Inelastic Dark Matter and DAMA/LIBRA: An Experimentum Crucis

Inelastic Dark Matter and DAMA/LIBRA: An Experimentum Crucis
Notice: This research summary and analysis were automatically generated using AI technology. For absolute accuracy, please refer to the [Original Paper Viewer] below or the Original ArXiv Source.

The DAMA/LIBRA collaboration has detected an annual modulation of the recoil rate in NaI crystals with the phase expected for WIMP scattering events. This signal is dramatically inconsistent with upper limits from other experiments for elastically scattering weak-scale WIMPs. However, the results are compatible for the case of inelastic dark matter (iDM). The iDM theory, as implemented by Tucker-Smith and Weiner, constrains the WIMP to a tight contour in sigma_n-delta space, where delta is the mass difference between the ground state and excited WIMPs. An urgent priority in direct detection is to test this scenario. The crucial test of the iDM explanation of DAMA – an “experimentum crucis” – is an experiment with directional sensitivity, which can measure the daily modulation in direction. Because the contrast can be 100%, it is a sharper test than the much smaller annual modulation in the rate. We estimate the significance of such an experiment as a function of the WIMP mass, cross section, background rate, and other parameters. The proposed experiment severely constrains the DAMA/iDM scenario even with modest exposure (~1000 kg day) on gaseous xenon.


💡 Research Summary

The paper addresses the long‑standing tension between the annual modulation observed by the DAMA/LIBRA collaboration in NaI crystals and the null results from other direct‑detection experiments under the assumption of elastically scattering weak‑scale WIMPs. It revisits the inelastic dark matter (iDM) framework originally proposed by Tucker‑Smith and Weiner, in which the dark‑matter particle possesses a ground state and an excited state separated by a small mass splitting Δ (of order 100 keV).

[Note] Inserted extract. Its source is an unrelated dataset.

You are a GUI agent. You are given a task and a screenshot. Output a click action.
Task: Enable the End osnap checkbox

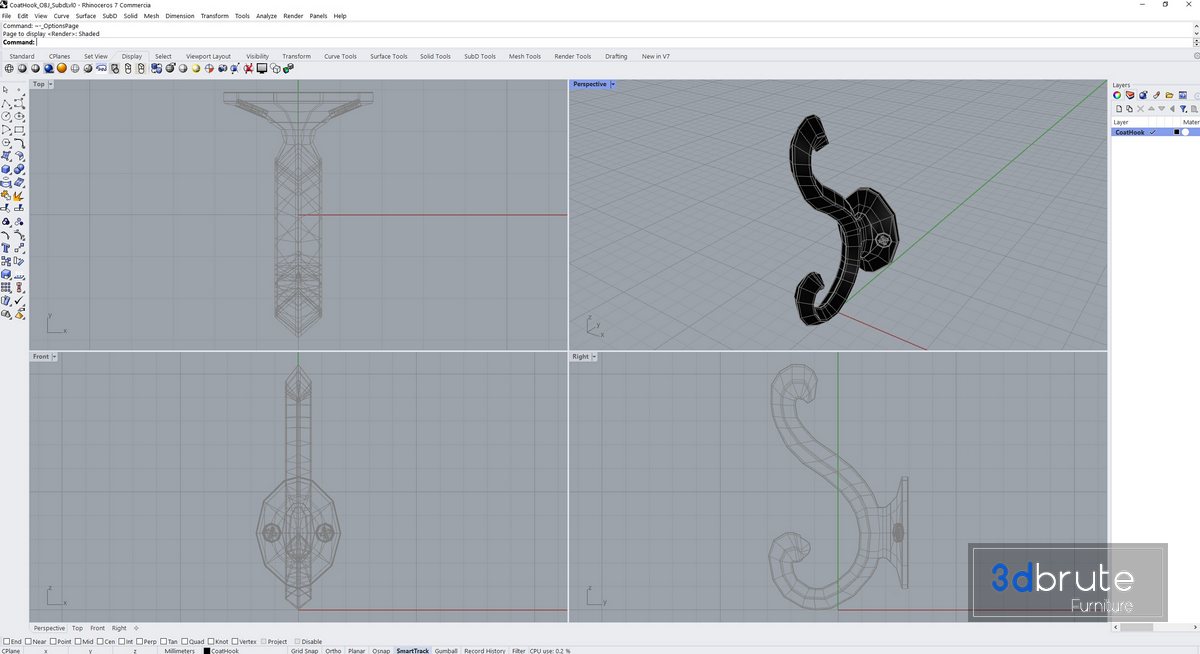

Scattering off a nucleus then requires a minimum kinetic energy sufficient to promote the particle to its excited state, effectively raising the minimum velocity v_min. This kinematic shift suppresses scattering on light targets (Na, I) while enhancing it on heavy nuclei such as xenon or germanium. Consequently, the DAMA signal can be accommodated within a narrow contour in the σ_n–Δ parameter space, whereas elastic WIMP interpretations are excluded.

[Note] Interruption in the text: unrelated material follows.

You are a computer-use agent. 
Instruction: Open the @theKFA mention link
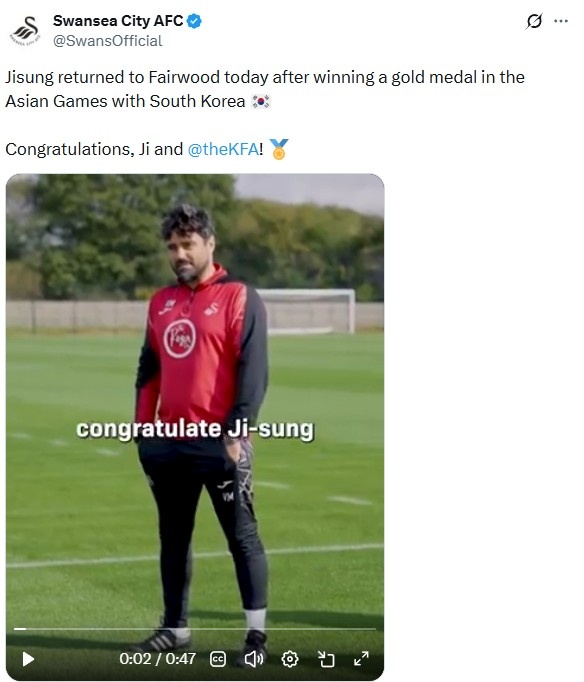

To decisively test the iDM hypothesis, the authors propose an “experimentum crucis” based on directional detection. Because the Earth rotates, the apparent WIMP wind direction sweeps across the sky each sidereal day, producing a daily modulation in the recoil direction. In the iDM scenario the contrast between the forward‑looking and backward‑looking hemispheres can approach 100 %, far exceeding the few‑percent annual rate modulation. This makes directional daily modulation a far sharper discriminator.

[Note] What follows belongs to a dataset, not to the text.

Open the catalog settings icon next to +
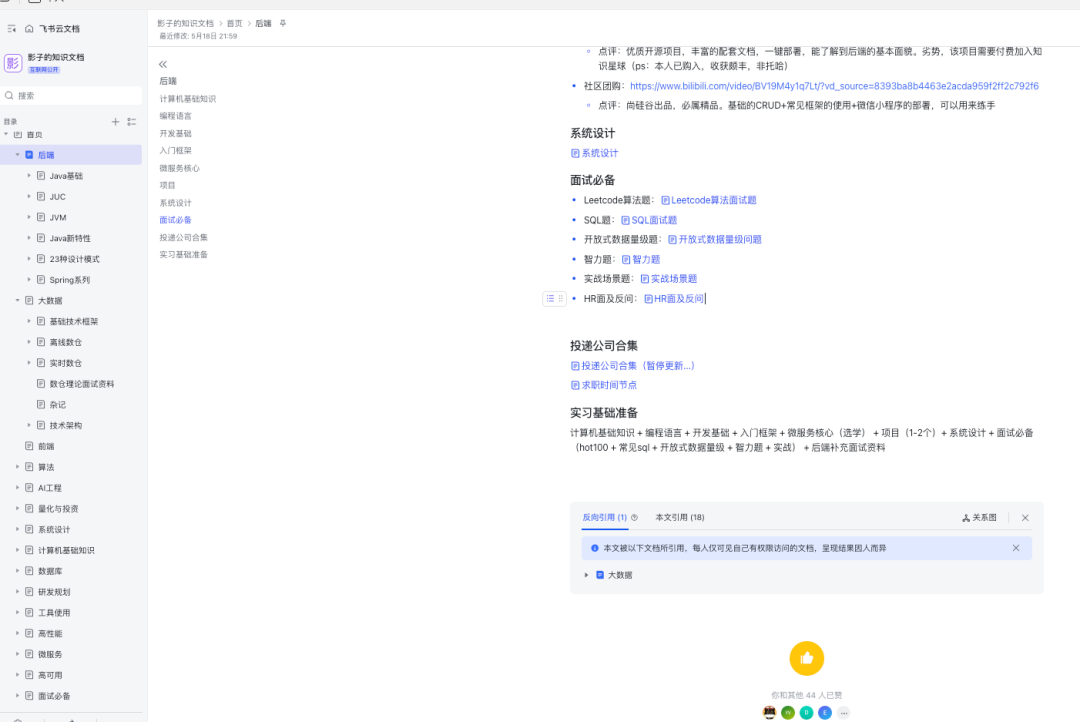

The study models a gaseous xenon time‑projection chamber (TPC) with realistic performance parameters: an energy threshold of ~5 keV, background rate ≤0.1 counts day⁻¹ kg⁻¹ keV⁻¹, detection efficiency around 30 %, and angular resolution of ~30°. Using Poisson statistics and a likelihood‑ratio (or Laplace) test, the authors compute the statistical significance with which the iDM‑compatible region can be excluded as a function of exposure, WIMP mass, cross‑section, and background. They find that an exposure of roughly 1000 kg·day (e.g., a 10 kg detector operated for 100 days) is sufficient to rule out most of the DAMA‑compatible iDM band at the 5σ level, even with modest background levels. Even a higher background of 0.5 cpd kg⁻¹ keV⁻¹ would still allow a 3σ test.

The paper discusses practical implementation issues, including gas purity, electron‑ion recombination, amplification stages, and shielding, and compares the proposed xenon TPC to ongoing directional projects such as CYGNUS. The heavier xenon target, combined with the high‑contrast daily directional signal, makes the proposed experiment uniquely powerful for probing iDM. Successful execution would either confirm that DAMA’s modulation arises from inelastic scattering or definitively exclude that explanation, thereby providing a critical pivot point for the field of dark‑matter direct detection.